L’opus magnum d’une vie de peintre

Ensemble du plafond vu depuis l'entrée de la nef
Ensemble du plafond vu depuis l'entrée de la nef

De fondation romane (XIIe siècle), mais considérablement remaniée au fil du temps, l’église fortifiée Sanctus Paulus de Lizonna doit l’essentiel de son aspect actuel à sa reconstruction partielle au XVIIe siècle. C’est à cette campagne qu’appartient la nef, simple salle rectangulaire largement éclairée par de hautes fenêtres en plein-cintre. L’élément le plus remarquable, et le plus inattendu dans ce contexte rural, est le plafond à voussure en bois peint qui couvre ce vaste espace (14,45 mètres sur 11) : un lambris constitué de plus de 320 planches en résineux, bouvetées et fixées sur les solives par de gros clous forgés à tête ronde ou carrée.
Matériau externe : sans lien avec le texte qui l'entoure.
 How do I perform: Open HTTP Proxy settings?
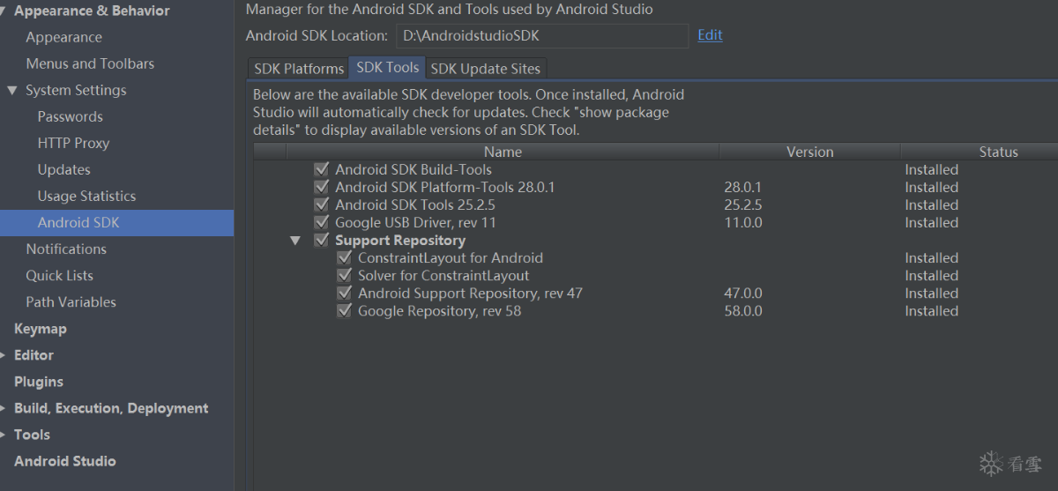(73, 143)
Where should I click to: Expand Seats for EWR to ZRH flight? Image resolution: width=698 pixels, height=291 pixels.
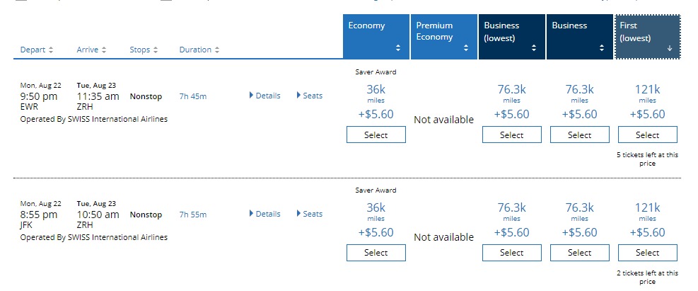(x=309, y=96)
S’il ne s’agit pas d’un unicum à l’échelle de la contrée – la collégiale Notre-Dame de Ribérac, toute proche, possède un lambris peint à peu près contemporain – le décor lizonnois n’en demeure pas moins « le plus généreux que connaisse le Périgord », pour citer l’historien Jean Secret

Détail précieux, la dédicace latine "à la plus grande gloire de Dieu" qui surmonte le maître-autel révèle, signe d’une fierté légitime, le nom du probable commanditaire, le curé Petit, celui du peintre, Paradol, et la date d’exécution, 1689. Sur ce praticien, les recherches du même Jean Secret ont apporté quelques lumières. Arnaud Paradol, né à Saint-Apre (à mi-distance de Saint-Paul et de Périgueux), sourd-muet de naissance, mena une carrière au rayonnement strictement local avant de s'éteindre au Treuil, lieu-dit de sa paroisse d’origine, le 9 octobre 1693 à soixante-sept ans. Le décor de Saint-Paul, entrepris en 1682 et achevé sept ans plus tard, marque donc l’apogée d’une carrière sans doute dévolue pour l’essentiel à des travaux de bien moindre envergure, dont aucune autre trace n’est, semble-t-il, parvenue jusqu’à nous.